==== EXTRAIT

Les parents de même sexe ont des droits égaux, y compris si c’est parce que l’un d’entre eux a bénéficié d’une réassignation sexuelle (une mère transgenre a récemment obtenu le droit d’être désignée dans l’acte de naissance de son enfant : CA Toulouse, 9 février 2022, n° 20/03128). Ces différentes jurisprudences sont concordantes, elles tendent toutes à consolider les droits des couples de même sexe dans le but de fonder une famille ou de la conserver.

Repères juridiques

• Loi n° 82-683 du 4 août 1982 abrogeant les dispositions pénalisant les relations homosexuelles dans le code pénal, J.O. du 5-08-82.

• Loi n° 85-772 du 25 juillet 1985 portant diverses dispositions d’ordre social (introduisant des dispositions protégeant les personnes contre les discriminations liées à leurs mœurs), J.O. du 26-07-85.

========
==== DONNÉES DE L'EXERCICE

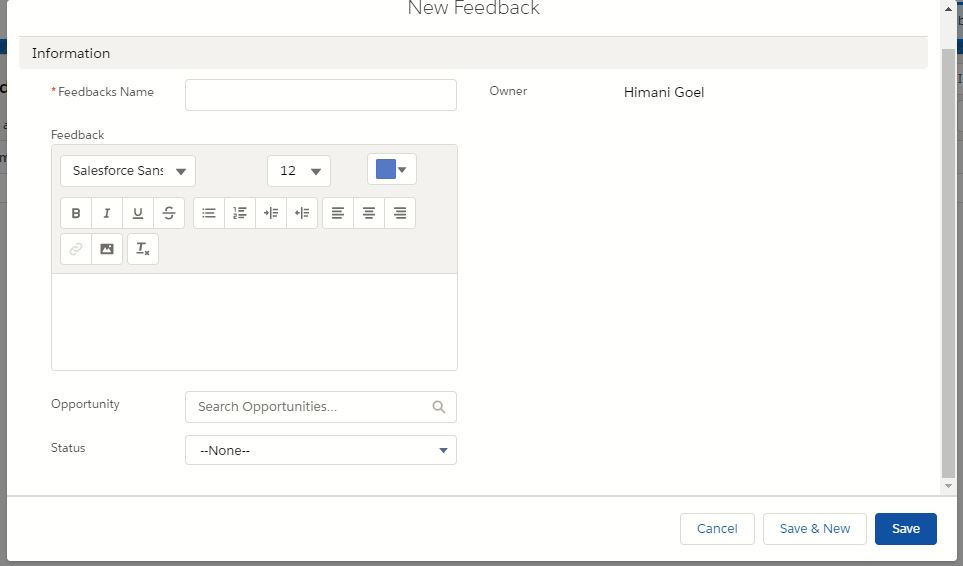
Task: Center align the text
Action: click(x=369, y=213)
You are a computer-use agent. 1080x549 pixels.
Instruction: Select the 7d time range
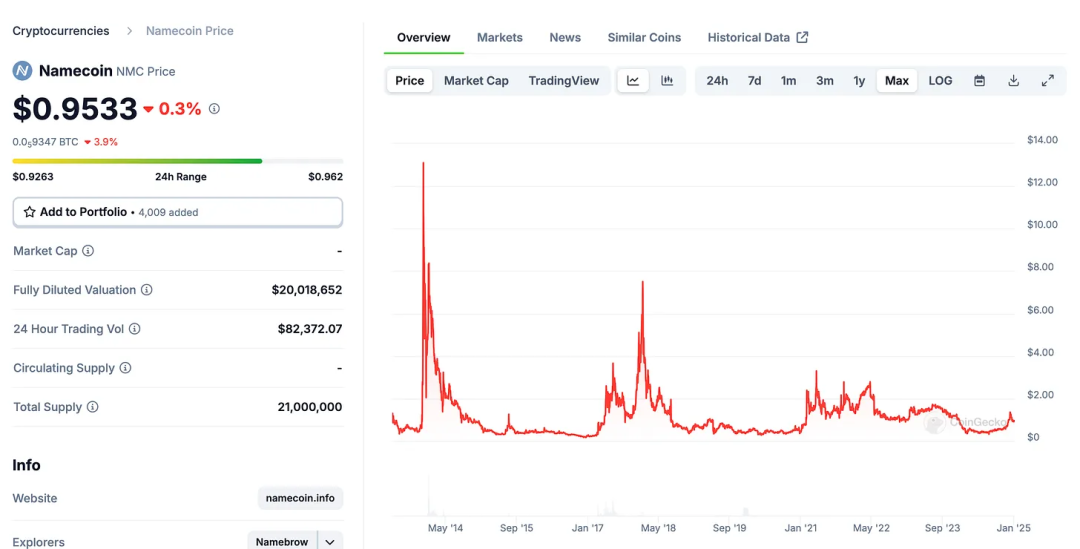[x=754, y=81]
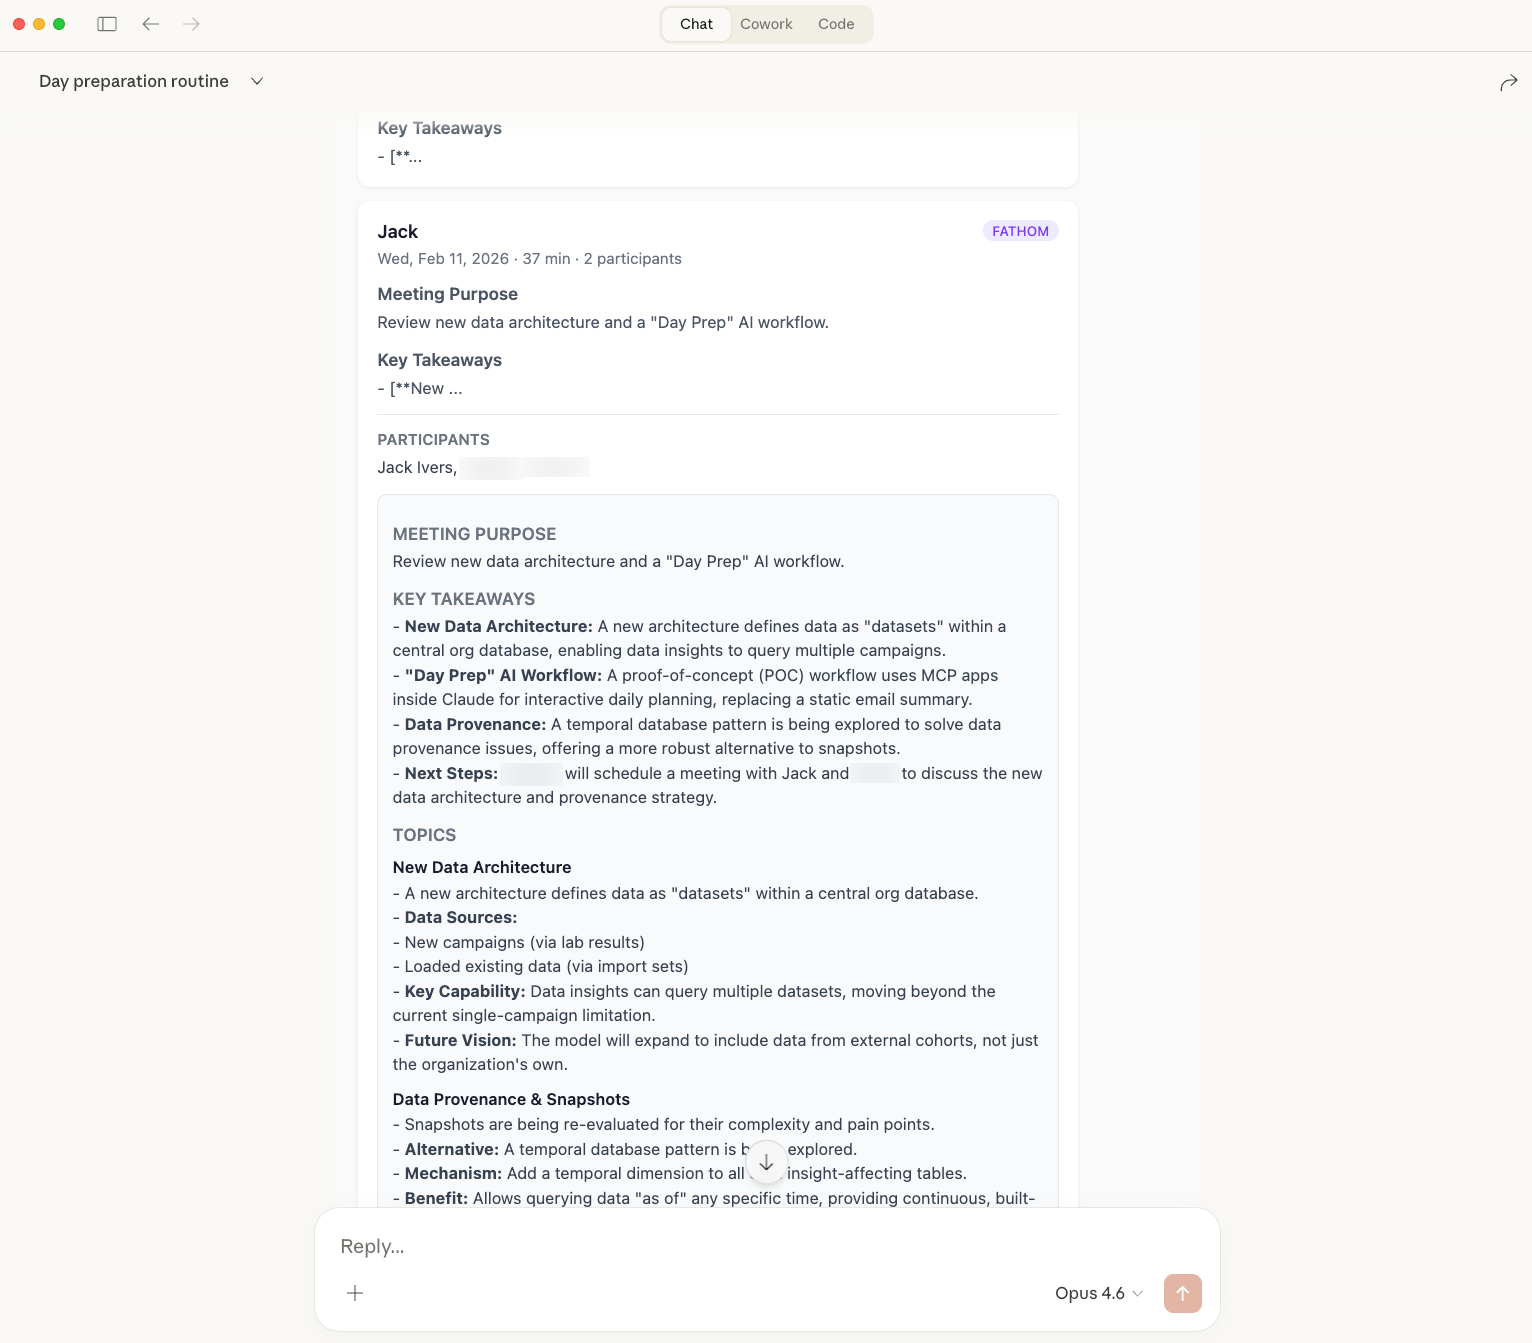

========

CONSIGNE 1:
Recopiez l'extrait mot pour mot, depuis « Les parents de » jusqu'à « de la conserver. » inclus.
CONSIGNE 2:
D'après l'extrait, quelle loi a abrogé les dispositions pénalisant les relations homosexuelles dans le code pénal ?
CONSIGNE 3:
Indiquez si chacune des affirmations suivantes concorde avec l'extrait, en répondant par oui ou par non et en citant les mots de l'extrait qui tranchent la question.
(a) Une mère transgenre a obtenu le droit d'être désignée dans l'acte de naissance de son enfant.
(b) Les jurisprudences évoquées se contredisent.
(c) La loi n° 85-772 a été publiée au J.O. du 5-08-82.

ZONE DE RÉPONSE 1:
Les parents de même sexe ont des droits égaux, y compris si c’est parce que l’un d’entre eux a bénéficié d’une réassignation sexuelle (une mère transgenre a récemment obtenu le droit d’être désignée dans l’acte de naissance de son enfant : CA Toulouse, 9 février 2022, n° 20/03128). Ces différentes jurisprudences sont concordantes, elles tendent toutes à consolider les droits des couples de même sexe dans le but de fonder une famille ou de la conserver.

ZONE DE RÉPONSE 2:
La loi n° 82-683 du 4 août 1982.

ZONE DE RÉPONSE 3:
(a) Oui : « une mère transgenre a récemment obtenu le droit d’être désignée dans l’acte de naissance de son enfant »
(b) Non : « Ces différentes jurisprudences sont concordantes »
(c) Non : « J.O. du 26-07-85 »